Da martedì a ieri, si è consumato uno psico-dramma politico senza precedenti: apertura di una crisi, silenzio con la stampa, silenzio con il parlamento; “il governo cade”, “no, il governo resta”. Alla fine, ieri in tarda serata, il leader del Pvda, leader ormai di un partitino da meno del 10% che ormai veste i panni, a tempo pieno, del pompiere rosso del programma ultra-liberista del Vvd annuncia la svolta: la riforma torna alla Tweede Kamer, la Camera bassa, con alcune modifiche che accolgono le “perplessità” dei tre dissidenti. Durante il serrato dibattito convocato d’urgenza ieri sera in parlamento, però, il leader laburista -costretto a trovare una soluzione, sotto minaccia di andare ad elezioni anticipate, da parte del premier Mark Rutte- si è presentato come un cane bastonato in aula, annunciando che è tutto risolto e si va avanti. Risolto cosa? In realtà la legge resta invariata, con un paio di smussamenti che tuttavia non intaccano in alcun modo l’impianto: d’altronde la furibonda ministro Schippers, è stata chiara “abbiamo già stretto accordi con le assicurazioni sanitarie, quindi la legge non si tocca”.

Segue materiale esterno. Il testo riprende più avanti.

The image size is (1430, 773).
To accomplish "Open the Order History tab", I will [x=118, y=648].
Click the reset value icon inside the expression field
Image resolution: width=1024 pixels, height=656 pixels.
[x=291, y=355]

Metodo dello stato-azienda: l’esecutivo si impegna con operatori privati prima ancora del voto definitivo dei provvedimenti. Che ormai non vengono votati ma semplicemente vidimati. I tre dissidenti tacciono mentre l’opposizione, soprattutto i “responsabili” hanno travolto Samsom: “Chi vi dà la garanzia che i tre voteranno a favore, questa volta?”. “Nessuno” ha dovuto ammettere Samsom alla fine. Ma se non passa, ha aggiunto, passerà comunque: il governo è pronto ad utilizzare la decretazione d’urgenza, uno strumento -nell’ordinamento olandese- impiegato molto di rado. Quindi i tre senatori-kamikaze, possono stare tranquilli: il loro voto è ininfluente. E tanti saluti alla democrazia olandese, salvata da tre dissidenti che hanno potuto votare in coscienza solo perché fuori dalle liste: a marzo verrà rinnovato il Senato e nessuno di loro sarebbe stato comunque ricandidato. Possibile mai che la democrazia oggi debba affidarsi a chi non ha nulla da perdere? C’è chi obietterà che una decisione nazionale non può essere messa in discussione da appena tre parlamentari in odore di ritorsione verso il loro partito ma lo stesso ragionamento, se vogliamo, vale anche per il governo: dubito che gli elettori laburisti abbiano votato il loro partito con l’auspicio che stringesse alleanza con la destra liberale, dubito che la regola maggioritaria, in un sistema rigidamente proporzionale come quello olandese, voglia dire che un provvedimento bocciato, passi comunque. Perchè cosi vuole la lobby delle assicurazioni. Veramente brutta, questa Olanda, politicamente italianizzata.